RME-1 is required for lifespan extension and increased resistance to stresses associated with decreased insulin/IGF-1-like signaling in Caenorhabditis elegans

• Main Authors: Kim Chul-Kyu, Park Sang-Kyu
• Format: Article
• Language: English
• Published: University of Belgrade, University of Novi Sad 2017-01-01
• Series: Archives of Biological Sciences
• Subjects: C. elegans; insulin/IGF-1-like signaling pathway; lifespan; RME-1; stress response
• Online Access: http://www.doiserbia.nb.rs/img/doi/0354-4664/2017/0354-46641600115K.pdf

The insulin/insulin-like growth factor (IGF)-1 signaling (IIS) pathway is a conserved life span-modulating genetic pathway. Many genes involved in lifespan extension associated with decreased signaling of the IIS pathway have been identified. In the present study, we found a novel gene required for the effect of the IIS pathway on the stress response and aging in C. elegans.
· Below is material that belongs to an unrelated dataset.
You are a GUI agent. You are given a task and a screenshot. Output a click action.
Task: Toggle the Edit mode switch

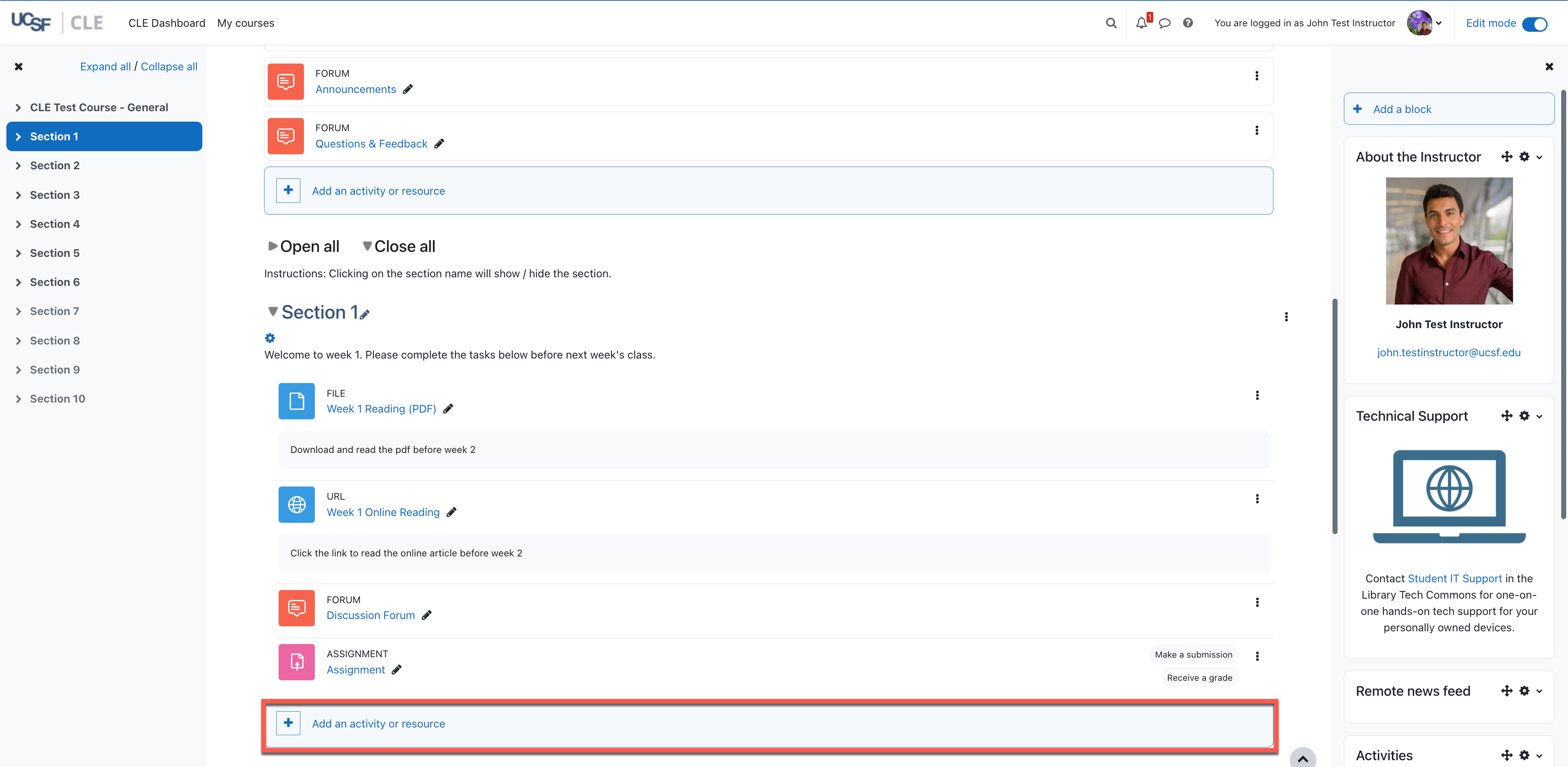pyautogui.click(x=1534, y=24)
Receptor mediated endocytosis (RME)-1 is expressed ubiquitously and known to be involved in cellular endocytic transport. Knockdown of rme-1abolished the lifespan-extending effect caused by decreased IIS. In addition, resistance to oxidative stress, heat shock and ultraviolet irradiation were significantly decreased when the expression of RME-1 was blocked. The delayed age-related decline in motility observed in age-1 mutants with defects in the IIS pathway was also modulated by RME-1. The expression of sod-3, which is positively correlated with the remaining lifespan of an individual, was decreased by rme-1 knockdown. Our study demonstrates that RME-1 is required for the anti-aging effect associated with decreased IIS. We suggest that endocytic transport could be one underlying mechanisms for longevity via the IIS pathway.